AL: There are quite a few resources available on our website, articles and links to other sites, etc, that people can access for free, can explore at their leisure and begin learning, links to books, videos, etc. We do have weekends and intro sessions in the Toronto area as well as the weekends we're offering from here. http://www.tantra-sex.com
RV: Do you end up in the experience of doing a lot of sexual counseling, with couples that are either not appropriate for each other or not wanting to work things through and are coming to you as a last resort to get some 'bang' going where, really the relationship is wilting?
PC: We get some of that but essentially most of the people that come to us have a pretty good relationship to begin with and they want to make it better and they want to take it to a deeper level. Or they are single and are interested in exploring sexuality, they're interested in working with their own bodies, on their own and then they'll be better able to apply that when they are in a relationship. Essentially, learning to work with your sexual energy and your energy in general is something that you have to do. So, we teach in our sessions that we are each individually responsible for our own sexual health, satisfaction and our own spiritual progress. Your partner, or facilitator doesn't do it for you. So learning about your own body, how you can work with your sexual energy, is something that a lot of individuals are very interested in. Our work is therapeutic but we aren't therapists as such.
RV: What about gay or lesbian oriented people. Can you work with them in much the same way or do you have to 'tweak' the program?
Al: We have had gay and lesbian participants and couples. We pretty much work with them the same way. There are some subtle differences. I'm kind of thinking that it's more of a language difference, gays and lesbians have a sort of different language, but the techniques of working with your sexual energy are pretty much applicable to anyone, anywhere, whatever your sexual preference is.
RV: I've heard that in some aspects it's easier because generally there is more familiarity with the male or female body in same-sex dynamics, but others claim it's more difficult because there isn't the polarity of energy...mind you men and women both have masculine and feminine energy poles within them, so that might be a bias based on misinformation....

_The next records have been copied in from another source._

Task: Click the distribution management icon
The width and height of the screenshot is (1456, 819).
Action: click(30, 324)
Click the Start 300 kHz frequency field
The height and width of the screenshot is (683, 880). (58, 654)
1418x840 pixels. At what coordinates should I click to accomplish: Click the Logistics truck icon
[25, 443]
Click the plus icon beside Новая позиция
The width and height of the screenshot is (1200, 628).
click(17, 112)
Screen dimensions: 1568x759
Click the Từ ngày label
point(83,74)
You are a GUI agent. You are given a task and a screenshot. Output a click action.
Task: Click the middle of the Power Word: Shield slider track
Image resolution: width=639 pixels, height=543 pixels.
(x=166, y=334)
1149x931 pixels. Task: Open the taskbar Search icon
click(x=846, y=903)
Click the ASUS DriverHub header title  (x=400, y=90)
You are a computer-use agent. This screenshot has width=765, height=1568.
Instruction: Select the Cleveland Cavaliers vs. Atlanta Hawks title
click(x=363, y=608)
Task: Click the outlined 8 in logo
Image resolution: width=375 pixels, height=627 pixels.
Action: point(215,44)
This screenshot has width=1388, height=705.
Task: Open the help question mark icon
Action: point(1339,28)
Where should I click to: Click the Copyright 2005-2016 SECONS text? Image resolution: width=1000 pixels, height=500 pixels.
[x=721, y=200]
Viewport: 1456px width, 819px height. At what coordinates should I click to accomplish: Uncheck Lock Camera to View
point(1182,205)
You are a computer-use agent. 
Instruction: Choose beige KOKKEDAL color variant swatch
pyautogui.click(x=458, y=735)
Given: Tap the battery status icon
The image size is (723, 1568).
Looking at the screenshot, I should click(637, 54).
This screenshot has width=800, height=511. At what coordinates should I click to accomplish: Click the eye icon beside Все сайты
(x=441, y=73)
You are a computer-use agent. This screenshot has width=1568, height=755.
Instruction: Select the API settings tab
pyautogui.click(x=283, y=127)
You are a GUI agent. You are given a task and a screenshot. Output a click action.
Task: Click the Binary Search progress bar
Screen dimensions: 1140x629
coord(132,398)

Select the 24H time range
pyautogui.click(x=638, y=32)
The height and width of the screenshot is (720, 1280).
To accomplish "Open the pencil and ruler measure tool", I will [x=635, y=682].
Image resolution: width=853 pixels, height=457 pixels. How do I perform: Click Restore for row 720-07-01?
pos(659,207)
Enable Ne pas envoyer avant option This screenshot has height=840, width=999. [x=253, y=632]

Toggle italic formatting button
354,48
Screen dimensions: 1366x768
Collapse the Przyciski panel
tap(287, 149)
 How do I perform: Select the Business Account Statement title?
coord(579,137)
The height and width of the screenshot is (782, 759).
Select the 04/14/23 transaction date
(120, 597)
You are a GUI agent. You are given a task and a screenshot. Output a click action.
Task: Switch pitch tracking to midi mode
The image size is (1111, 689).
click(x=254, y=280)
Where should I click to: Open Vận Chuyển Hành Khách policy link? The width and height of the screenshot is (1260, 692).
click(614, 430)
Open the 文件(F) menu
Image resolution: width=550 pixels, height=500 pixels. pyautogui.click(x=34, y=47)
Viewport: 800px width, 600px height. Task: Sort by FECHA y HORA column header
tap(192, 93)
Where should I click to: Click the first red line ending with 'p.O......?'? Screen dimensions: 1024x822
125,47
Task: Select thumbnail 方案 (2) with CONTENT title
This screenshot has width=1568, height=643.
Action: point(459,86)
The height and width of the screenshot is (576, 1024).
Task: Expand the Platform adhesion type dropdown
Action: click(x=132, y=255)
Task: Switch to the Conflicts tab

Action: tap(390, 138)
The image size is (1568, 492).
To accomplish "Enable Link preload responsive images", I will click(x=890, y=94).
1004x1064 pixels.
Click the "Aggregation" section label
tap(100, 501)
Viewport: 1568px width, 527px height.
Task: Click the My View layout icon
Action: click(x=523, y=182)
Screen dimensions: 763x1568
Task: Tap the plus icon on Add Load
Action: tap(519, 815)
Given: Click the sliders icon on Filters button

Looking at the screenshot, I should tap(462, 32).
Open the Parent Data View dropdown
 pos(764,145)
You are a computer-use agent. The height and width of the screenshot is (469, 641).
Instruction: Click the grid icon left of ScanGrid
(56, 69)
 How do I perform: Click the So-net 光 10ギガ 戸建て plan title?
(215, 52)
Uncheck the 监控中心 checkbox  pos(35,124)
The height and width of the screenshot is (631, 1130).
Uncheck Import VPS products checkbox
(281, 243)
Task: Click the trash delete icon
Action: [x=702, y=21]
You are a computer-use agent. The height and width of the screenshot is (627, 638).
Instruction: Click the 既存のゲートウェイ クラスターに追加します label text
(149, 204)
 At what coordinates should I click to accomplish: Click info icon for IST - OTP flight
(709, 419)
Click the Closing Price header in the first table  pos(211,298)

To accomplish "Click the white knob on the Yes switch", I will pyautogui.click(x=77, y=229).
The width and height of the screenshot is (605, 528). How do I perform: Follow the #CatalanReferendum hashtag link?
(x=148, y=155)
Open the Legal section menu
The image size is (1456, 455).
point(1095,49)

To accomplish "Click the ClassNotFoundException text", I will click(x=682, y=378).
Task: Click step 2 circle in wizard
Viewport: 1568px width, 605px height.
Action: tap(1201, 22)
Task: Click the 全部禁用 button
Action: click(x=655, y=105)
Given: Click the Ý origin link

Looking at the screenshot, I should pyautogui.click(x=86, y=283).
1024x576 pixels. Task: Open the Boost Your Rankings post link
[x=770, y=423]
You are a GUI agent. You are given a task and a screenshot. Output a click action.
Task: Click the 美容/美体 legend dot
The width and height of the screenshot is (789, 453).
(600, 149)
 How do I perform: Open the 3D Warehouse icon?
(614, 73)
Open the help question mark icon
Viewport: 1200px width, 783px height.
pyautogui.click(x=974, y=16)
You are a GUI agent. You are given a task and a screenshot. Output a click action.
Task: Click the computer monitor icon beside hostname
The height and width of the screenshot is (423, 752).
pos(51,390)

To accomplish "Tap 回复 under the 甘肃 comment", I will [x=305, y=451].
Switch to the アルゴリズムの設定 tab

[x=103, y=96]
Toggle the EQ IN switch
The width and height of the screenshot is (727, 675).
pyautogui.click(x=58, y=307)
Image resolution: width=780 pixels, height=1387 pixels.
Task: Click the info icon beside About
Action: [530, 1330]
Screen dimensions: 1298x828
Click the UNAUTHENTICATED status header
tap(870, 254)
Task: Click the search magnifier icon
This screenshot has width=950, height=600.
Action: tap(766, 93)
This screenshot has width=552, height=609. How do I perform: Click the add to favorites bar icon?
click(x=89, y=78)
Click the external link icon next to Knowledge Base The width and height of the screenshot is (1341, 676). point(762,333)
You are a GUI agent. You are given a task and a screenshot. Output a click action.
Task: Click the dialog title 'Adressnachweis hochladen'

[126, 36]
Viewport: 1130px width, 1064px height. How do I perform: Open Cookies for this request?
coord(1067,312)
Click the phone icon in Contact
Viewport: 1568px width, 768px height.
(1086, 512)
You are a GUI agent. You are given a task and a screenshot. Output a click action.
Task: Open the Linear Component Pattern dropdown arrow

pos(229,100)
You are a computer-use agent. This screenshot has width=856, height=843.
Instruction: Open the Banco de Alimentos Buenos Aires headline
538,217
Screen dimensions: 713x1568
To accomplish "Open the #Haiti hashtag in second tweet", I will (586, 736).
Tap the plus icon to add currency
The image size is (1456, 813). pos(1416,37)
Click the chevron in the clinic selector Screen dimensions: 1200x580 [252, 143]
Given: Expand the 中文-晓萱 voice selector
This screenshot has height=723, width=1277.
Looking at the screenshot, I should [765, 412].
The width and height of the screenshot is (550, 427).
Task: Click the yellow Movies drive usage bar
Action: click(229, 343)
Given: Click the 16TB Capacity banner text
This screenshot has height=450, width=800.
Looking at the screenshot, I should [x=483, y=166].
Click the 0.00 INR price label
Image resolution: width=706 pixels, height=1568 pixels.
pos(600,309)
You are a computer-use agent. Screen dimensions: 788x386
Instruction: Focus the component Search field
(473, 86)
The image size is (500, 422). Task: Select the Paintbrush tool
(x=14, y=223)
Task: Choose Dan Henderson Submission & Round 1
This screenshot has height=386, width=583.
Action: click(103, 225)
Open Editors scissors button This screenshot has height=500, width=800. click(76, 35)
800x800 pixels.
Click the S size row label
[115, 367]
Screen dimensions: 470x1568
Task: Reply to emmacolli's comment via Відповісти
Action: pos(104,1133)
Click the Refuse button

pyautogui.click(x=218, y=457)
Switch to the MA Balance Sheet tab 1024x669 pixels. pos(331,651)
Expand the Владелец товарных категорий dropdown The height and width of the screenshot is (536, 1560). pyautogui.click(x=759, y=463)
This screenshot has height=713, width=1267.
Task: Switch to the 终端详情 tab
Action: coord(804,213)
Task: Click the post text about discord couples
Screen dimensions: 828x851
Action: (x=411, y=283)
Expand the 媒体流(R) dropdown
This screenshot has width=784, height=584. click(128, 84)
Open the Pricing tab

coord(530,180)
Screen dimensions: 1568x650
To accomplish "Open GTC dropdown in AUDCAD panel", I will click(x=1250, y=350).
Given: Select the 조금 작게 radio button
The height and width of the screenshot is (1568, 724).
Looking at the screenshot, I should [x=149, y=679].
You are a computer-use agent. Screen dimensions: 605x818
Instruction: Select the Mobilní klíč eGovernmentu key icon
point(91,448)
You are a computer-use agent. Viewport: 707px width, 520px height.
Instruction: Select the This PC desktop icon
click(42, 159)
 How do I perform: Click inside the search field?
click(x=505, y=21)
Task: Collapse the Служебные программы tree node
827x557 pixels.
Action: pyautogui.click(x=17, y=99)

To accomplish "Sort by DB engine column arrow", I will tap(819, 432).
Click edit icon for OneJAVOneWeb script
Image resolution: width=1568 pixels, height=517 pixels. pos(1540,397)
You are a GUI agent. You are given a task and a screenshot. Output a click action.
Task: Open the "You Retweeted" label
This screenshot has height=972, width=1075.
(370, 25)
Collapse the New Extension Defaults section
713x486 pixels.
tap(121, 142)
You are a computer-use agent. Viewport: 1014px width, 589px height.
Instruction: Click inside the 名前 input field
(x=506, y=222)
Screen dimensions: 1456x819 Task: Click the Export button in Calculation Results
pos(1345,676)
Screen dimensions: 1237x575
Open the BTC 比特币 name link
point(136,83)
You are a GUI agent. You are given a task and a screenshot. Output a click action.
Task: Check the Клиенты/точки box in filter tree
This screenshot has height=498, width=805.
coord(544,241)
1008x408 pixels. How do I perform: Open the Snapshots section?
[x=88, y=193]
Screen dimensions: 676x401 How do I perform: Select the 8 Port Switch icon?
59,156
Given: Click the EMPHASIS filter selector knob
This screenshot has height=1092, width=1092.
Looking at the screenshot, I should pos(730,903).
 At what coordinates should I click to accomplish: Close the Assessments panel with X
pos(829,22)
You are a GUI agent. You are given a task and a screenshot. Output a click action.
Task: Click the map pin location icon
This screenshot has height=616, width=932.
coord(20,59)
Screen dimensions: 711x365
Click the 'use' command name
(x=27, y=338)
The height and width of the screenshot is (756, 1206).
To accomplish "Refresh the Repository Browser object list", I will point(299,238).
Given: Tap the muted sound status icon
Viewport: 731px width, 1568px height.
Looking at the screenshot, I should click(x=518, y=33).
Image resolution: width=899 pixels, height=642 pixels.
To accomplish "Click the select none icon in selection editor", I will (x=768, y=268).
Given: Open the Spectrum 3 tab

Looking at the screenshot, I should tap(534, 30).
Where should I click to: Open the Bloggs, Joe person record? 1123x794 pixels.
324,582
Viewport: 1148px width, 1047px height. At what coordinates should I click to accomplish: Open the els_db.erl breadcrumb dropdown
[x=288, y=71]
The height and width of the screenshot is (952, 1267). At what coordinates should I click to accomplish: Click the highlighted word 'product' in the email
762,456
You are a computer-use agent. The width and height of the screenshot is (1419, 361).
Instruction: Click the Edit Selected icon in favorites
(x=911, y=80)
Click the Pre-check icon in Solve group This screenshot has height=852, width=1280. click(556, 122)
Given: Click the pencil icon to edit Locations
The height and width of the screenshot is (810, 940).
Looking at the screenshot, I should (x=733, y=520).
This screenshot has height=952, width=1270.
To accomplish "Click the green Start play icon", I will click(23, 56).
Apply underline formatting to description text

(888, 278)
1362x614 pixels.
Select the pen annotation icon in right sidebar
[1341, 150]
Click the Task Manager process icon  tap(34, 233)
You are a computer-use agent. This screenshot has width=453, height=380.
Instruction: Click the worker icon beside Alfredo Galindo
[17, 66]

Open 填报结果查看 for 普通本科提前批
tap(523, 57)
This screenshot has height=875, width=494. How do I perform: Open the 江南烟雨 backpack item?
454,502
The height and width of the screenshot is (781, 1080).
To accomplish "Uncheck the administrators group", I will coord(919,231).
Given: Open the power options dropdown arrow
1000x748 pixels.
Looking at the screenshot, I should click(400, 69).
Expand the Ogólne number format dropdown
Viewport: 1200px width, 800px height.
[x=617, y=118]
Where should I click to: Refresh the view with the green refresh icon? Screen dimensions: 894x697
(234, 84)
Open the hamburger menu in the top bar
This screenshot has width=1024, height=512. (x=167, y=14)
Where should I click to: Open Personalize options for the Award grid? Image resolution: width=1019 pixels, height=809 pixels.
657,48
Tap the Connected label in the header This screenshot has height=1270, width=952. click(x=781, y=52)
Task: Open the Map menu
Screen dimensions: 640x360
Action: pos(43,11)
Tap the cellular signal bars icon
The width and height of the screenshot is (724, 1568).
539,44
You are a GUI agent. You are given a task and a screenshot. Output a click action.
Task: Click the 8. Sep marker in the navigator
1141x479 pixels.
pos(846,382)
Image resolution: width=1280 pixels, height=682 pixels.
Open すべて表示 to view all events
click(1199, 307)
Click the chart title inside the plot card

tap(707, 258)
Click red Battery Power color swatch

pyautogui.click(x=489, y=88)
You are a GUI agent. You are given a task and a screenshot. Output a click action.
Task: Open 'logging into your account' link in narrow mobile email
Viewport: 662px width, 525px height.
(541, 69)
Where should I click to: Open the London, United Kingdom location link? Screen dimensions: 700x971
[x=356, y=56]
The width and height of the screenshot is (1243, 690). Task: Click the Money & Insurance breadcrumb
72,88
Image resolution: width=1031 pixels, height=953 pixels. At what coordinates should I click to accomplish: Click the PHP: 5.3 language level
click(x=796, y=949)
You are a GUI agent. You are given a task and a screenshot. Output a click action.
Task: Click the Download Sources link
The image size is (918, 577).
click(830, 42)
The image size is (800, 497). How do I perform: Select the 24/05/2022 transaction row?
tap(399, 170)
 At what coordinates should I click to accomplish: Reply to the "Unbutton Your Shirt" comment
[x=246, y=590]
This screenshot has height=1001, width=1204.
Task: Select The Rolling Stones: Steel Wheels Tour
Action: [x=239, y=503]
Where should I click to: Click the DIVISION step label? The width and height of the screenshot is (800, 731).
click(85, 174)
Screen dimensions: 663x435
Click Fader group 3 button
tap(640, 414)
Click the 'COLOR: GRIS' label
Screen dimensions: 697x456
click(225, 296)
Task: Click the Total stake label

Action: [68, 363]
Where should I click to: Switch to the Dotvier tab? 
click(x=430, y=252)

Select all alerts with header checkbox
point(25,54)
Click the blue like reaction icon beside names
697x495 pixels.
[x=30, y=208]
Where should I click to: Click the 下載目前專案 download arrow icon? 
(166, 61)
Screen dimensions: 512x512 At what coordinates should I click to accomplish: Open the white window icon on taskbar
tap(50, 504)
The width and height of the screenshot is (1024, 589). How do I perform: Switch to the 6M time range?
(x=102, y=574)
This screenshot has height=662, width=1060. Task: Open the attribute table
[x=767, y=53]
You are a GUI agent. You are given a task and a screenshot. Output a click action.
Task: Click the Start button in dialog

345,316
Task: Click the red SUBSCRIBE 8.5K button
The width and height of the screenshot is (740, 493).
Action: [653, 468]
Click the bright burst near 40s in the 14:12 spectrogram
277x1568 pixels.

Al: One of the things that might make it easier with gays would be their ability to surrender and relax and let go rather than needing to 'make it happen' but that's not really anything scientifically based, it's just a speculation and a total generalization. To the extent though, and this is for anyone—that you know how to surrender, you can be in the moment, out of your head, out of thinking, that you can pay attention to sensory information, you know how to breathe, a few things like that—if you know how to do that, Tantra will go very fast for you.
RV: Thanks so much for this guys. It was a real pleasure talking with you. All the best to you both!